A good tax collector who went over to the other side

“Berger’s case is the best known, because he is one of the best known figures. We must bear in mind that we are talking about someone who, first, worked for the German State, becoming someone very feared by many companies because he did his job very well collecting taxes, ”explains Duffy from Finanzwende.

“He was so good that he rose very quickly in the Civil Service, and this is what makes his case particularly notorious. In addition, it is also because he later changed sides and because he knew the laws and their weak points so well that he thought he found ways to avoid the law… although in reality he never did”, abounds this expert in financial crime.

Duffy alludes to the fact that Berger did not incur, ultimately, in taking advantage of a kind of legal vacuum. On the contrary, theirs would always have been criminal activities. Hence, according to the Prosecutor’s Office, now it is not a question of proving that the cum/ex deals are legal or not in the Bonn trial. The question there is whether or not Berger was involved in these illegalities.

Berger, self-proclaimed “architect” cum/ex

The information that accounts for the case in Germany these days does not seem to offer doubts about that participation. Moreover, as the newspaper recalled this week Frankfurter Allgemeine ZeitungBerger himself defined himself in 2019 in an interview with the economic weekly Capital as the “architect” of a questionable business for which he now has to defend himself in court.

In the tax evasion case being tried in Bonn, if he is found guilty as charged, he could face up to ten years in prison. However, Berger not only has unfinished business with the courts in Bonn.
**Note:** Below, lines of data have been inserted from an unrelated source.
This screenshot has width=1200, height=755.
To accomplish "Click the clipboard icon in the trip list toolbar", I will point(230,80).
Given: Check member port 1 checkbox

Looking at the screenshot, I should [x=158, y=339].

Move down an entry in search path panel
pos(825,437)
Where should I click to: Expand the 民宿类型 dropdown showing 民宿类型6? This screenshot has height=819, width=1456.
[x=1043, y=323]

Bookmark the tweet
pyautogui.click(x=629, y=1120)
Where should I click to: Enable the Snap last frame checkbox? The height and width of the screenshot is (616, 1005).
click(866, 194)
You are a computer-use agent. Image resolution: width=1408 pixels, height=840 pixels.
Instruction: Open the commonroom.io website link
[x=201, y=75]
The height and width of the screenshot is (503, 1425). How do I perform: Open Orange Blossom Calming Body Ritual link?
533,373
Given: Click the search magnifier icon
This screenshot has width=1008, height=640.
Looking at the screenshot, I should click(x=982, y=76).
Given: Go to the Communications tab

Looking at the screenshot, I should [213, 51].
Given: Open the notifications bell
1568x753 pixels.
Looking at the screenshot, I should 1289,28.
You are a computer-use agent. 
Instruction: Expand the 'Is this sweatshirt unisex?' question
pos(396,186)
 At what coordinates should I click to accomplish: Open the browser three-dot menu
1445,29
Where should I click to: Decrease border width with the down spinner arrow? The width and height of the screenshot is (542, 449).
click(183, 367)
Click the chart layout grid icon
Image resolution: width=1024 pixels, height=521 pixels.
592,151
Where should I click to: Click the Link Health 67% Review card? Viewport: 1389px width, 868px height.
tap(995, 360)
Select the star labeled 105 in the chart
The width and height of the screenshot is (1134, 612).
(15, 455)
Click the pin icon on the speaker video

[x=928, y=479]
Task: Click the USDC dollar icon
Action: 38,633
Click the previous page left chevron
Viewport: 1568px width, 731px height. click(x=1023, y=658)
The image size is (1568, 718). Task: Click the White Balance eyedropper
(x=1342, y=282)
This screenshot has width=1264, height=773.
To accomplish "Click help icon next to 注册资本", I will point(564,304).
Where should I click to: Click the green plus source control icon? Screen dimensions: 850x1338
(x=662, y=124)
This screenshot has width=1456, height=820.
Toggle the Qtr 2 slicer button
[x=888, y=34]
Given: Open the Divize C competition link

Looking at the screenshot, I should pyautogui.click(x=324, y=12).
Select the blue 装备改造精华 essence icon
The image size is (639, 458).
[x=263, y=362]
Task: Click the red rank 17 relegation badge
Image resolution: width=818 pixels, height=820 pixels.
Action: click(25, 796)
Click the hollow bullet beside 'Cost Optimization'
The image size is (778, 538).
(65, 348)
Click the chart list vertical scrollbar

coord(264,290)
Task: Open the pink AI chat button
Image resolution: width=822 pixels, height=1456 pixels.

Starting next June he is expected to start another case against him in Wiesbaden for other cum/ex operations.

According to the accounts they offer in the Finanzwende organization, Berger’s is just one case of many that remain to be opened. Up to 10,000 million euros would have been stolen from the German coffers between 2001 and 2011 with cum/ex operations. An eventual exemplary conviction against Berger will not cover the work that the German tax authorities still have pending.

At the end of 2021, there were 103 open cases of cum/ex operations. There were only convictions in three of them.